La limite de 14 % correspond au niveau atteint de 2013 à 2016. Des années 1960 à 2015, la part des 65 ans et plus est passée de 11 % à 18,6 % de la population, et parallèlement la part des pensions dans le PIB s’est accrue au même rythme en passant de 5% à 14 %, sans pour autant dégrader le niveau de vie des actif·ves ! En 2023, les retraites représentaient 13,4 % du PIB. Mais le nombre de retraité·es va s’accroître dans les années à venir et il faudrait que cette part passe à 16,2 % en 2050 pour maintenir les niveaux de retraites actuels.
Quels sont les objectifs implicites de cette contrainte financière ? Les pensions de retraite sont des revenus socialisés s’inscrivant dans la continuité du salaire et sont financées par les cotisations qui sont une partie intégrante et socialisée du salaire. Mais ce sont aussi, au sens comptable, des dépenses publiques. À ce titre, elles sont la cible récurrente de la Commission et du Conseil de l’Union européenne, qui, au-delà du contrôle des déficits et de la dette, enjoignent aux États membres de réduire leurs dépenses publiques tout autant que leurs prélèvements fiscaux et sociaux.

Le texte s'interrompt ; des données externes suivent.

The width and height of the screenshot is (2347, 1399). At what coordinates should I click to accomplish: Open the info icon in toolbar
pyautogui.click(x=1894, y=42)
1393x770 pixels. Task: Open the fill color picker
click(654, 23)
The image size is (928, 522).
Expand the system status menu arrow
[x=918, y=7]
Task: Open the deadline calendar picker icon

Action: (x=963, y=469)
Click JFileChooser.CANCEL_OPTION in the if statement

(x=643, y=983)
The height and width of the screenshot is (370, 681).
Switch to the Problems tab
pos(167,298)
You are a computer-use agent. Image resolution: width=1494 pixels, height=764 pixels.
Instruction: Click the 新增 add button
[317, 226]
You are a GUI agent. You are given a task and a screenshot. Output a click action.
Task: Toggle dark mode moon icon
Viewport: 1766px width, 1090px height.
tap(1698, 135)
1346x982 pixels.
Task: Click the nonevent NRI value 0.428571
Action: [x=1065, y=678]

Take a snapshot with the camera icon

Ce blocage à 14 % du PIB est une réponse complaisante et assumée au dogme libéral européen et constitue un changement radical de modèle. Il organise le passage d’un système à prestations définies à un système à cotisations définies. Le fait de définir à l’avance le niveau des cotisations et autres prélèvements accélère mécaniquement la baisse des pensions. Il n’est pas acceptable de limiter a priori les ressources destinées au financement des retraites car cela reviendrait à appauvrir les retraité-es par rapport aux actif·ves et à pousser celles et ceux qui le peuvent à recourir à l’épargne et aux dispositifs de retraite par capitalisation. Pour revenir à un niveau de pension qui éviterait l’appauvrissement déjà programmé des retraité-es, il faut aller vers un niveau de financement qui atteindrait 19 % du PIB en 2030.
Contrairement aux idées fausses largement diffusées, il ne s’agit pas d’une ponction sur la richesse créée par les actif·ves : les pensions versées ne disparaissent pas dans les sables, elles sont dépensées par les retraité·es et constituent donc une partie des revenus des actif·ves (commerçant·es, personnels de santé, etc.).Il faut aussi, pour élargir le financement de la protection sociale, réduire les profits et dividendes au bénéfice des salaires pour élargir la base de collecte des cotisations, lutter contre le chômage pour augmenter le nombre de cotisant·es, abandonner les exonérations et diminutions de cotisations dites patronales qui n’ont jamais fait la preuve de leur efficacité en matière d’emploi, et taxer les revenus financiers en luttant efficacement contre la fraude et l’évasion fiscale.